Thanks for your input,
Doug Hubbard
Mr: Hubbard:
I have very much enjoyed your book and approach to measurement of risk.
I have a question regarding the measurement of impact (for a variable or event) as a means of calculating EOL where the impacted entity is not a for-profit group (it could be either a government agency or a non revenue profit center in a company). I have received significant pushback on the insistence that any impact does have a value that is quantifiable here.
I have taken the approach of valuing the minimum 100% impact as being the budget of the not for profit entity itself in a given year or over the period of the risks being measured. My rationale is that funds are given to the not for profit entity with the expectation that the entity should be producing benefit that is at least equal to their budget.
Any thoughts on how you have handled this in the past?
Thanks,
Dan
Regarding Risk Maps & Matrices (and hence Scoring) these are so deeply embedded in our risk culture there is, unfortunately, no room for debate. I undertook a pre-publishing review for a PRM book where the author left out PI diagrams because he saw no real value in them. This was a decision I fully endorsed. However the other reviewer must have insisted they should be in (unknown to me), as I was very suprised when I recieved my free copy to find a piece of text & diagrams extolling their virtues!!

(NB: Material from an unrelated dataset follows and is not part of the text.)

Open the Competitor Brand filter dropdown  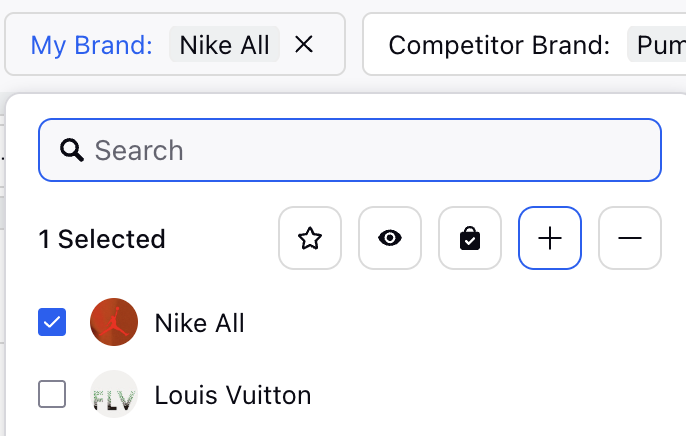click(524, 44)
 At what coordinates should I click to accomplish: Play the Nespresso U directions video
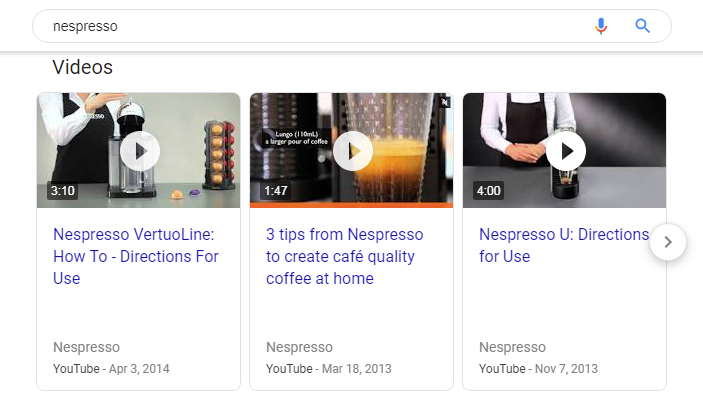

One mapping I have used to illustrate risk (on a purely graphical/name format ….. with effort placed on removing ambiguity) are Impact -Manageability plots, which can generate very different reactions to the effect of PI plots. For example a 90% probability project threatening risk has to be made manageable and the cost of doing that has to be included in the project budgets or bid pricing …. no option!
regards
Richard Watson
Richard,
But of course there is room for debate. And there will be much benefit in it.
Your experience with the review process shows a key point I make in the book. It is simply not considered necessary in the PMI culture to provide citations showing measurable benefits of a method before it is made a part of canonical methods. We can imagine what the pharma industry would be like if new drugs had the same lack of standards for demonstrating both safety and effecacy.
Thanks for your input,
Doug Hubbard
I am looking forward to the new edition of the books and thanks for you work in the area. Yours book has a lot of key points which are really interesting and I would suggest everyone to read The Failure of Risk Management.
Just finished FRM. I am immersed daily in innumerable IT risk assessment questionnaires, which are now routinely hundreds of questions long and getting longer all the time. The relevance of some questions to the assessment of risk is hard to fathom. As a supplier of IT services we have a finite budget for reducing risk for customers. I hope to use the ideas in FRM to build an objective basis for deciding whether to invest further in a particular area. Comments from you and your readers who have made progress in this area are most welcome.